··· SUPPLIED PASSAGE ···

This shows how we can get table and column information without too much pain. This will report an estimated row size for each DB table that's reasonably close.

You'll have to add storage for indexes, also. Further, many databases leave free space within each physical block, making the actual database much larger than the raw data.

Finally, you'll need extra storage for non-database files, logs and backups.

Friday, July 31, 2009

Object Models and Relational Joins -- Endless Confusion

Check out this list of questions from Stack Overflow: [Django] join.

These are all folks trying to do joins or outer joins even though they have objects fetched through the ORM.

How does this confusion arise? Easy. Folks work with SQL as if the relational world-view is Important and Universal. It isn't. SQL isn't even a programming language, per se.

Here's the important thing for Django developers to know: SQL is a Hack; Leave it Behind.

The bad news is that all those years spent mastering the ins and outs of the SELECT statement doesn't have as much enduring value as I'd hoped it would have. [Yes, I was a DBA in Ingres and Oracle. I know my SQL.]

The good news is that Object Navigation replaces much of the hideousness of SQL. To an extent. Let's look at some cases.

Joins in General

SQL SELECT statements are an algebraic specification of a result set. The database is free to use any algorithm to build the required set.

SQL imposes the Join hack because SQL is a completely consistent set algebra system. A simple SELECT returns a row-column set of data. A join between tables has to construct a fake row-column set so that everything is consistent.

A Join is nothing more than navigation from an object to associated objects. In OO world, this is simply object containment; the navigation is simply the name of a related object. Nothing more.

Master-Detail (1:m) Joins

A master-detail join in SQL works with a foreign key reference on the children.

In Django, this has to be declared in a SQL-friendly way so that the ORM will work.

class Master( models.Model ):

class Detail( models.Model ):
master= models.ForeignKey( Master )

The "Join" query is simply this. The "detail_set" name is deduced by Django from the class that contains the foreign key.

for m in Master.objects.filter():
process m
for d in m.detail_set.all():
process d

"But wait!" the SQL purist cries, "isn't that inefficient?" The answer is "rarely". It's possible that the RDBMS, doing a "merge-join" algorithm to build the entire result set might be quicker than this.

As practical matter, however, the rest of the web transaction -- including the painfully slow download -- will dominate the timeline.

Association (m:m) Joins

An association in SQL requires an intermediate table to carry the combinations of foreign keys.

··· RECORD EXCERPTS ···

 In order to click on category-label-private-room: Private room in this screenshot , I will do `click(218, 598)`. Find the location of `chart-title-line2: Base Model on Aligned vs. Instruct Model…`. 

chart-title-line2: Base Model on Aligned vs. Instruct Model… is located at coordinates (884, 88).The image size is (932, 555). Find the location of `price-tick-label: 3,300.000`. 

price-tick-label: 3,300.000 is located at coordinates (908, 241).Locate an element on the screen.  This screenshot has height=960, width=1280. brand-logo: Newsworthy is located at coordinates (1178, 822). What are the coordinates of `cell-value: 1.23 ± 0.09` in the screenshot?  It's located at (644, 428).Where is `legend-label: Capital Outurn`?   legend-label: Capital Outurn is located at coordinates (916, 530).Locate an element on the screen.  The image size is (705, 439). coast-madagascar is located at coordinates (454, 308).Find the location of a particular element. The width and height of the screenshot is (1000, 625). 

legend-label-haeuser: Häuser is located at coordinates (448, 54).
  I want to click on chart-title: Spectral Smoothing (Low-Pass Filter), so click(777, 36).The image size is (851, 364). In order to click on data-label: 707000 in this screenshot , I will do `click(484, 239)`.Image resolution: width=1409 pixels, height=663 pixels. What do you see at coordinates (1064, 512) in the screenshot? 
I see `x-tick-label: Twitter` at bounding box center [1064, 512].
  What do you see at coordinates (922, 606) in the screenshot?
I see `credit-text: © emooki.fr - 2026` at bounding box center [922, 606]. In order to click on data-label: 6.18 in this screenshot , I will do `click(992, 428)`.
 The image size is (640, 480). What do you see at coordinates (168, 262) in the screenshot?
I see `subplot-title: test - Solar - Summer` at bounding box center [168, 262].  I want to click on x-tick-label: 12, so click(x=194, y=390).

···

PROBLEMS TO SOLVE:
1. In the blog post, what name does Django deduce from the class that contains the foreign key?
2. Retype the blog post from "How does this" up to and including "at some cases.".
None of the collected data is needed here.

ANSWERS FOR THIS EXERCISE:
1. "detail_set"

2.
How does this confusion arise? Easy. Folks work with SQL as if the relational world-view is Important and Universal. It isn't. SQL isn't even a programming language, per se.

Here's the important thing for Django developers to know: SQL is a Hack; Leave it Behind.

The bad news is that all those years spent mastering the ins and outs of the SELECT statement doesn't have as much enduring value as I'd hoped it would have. [Yes, I was a DBA in Ingres and Oracle. I know my SQL.]

The good news is that Object Navigation replaces much of the hideousness of SQL. To an extent. Let's look at some cases.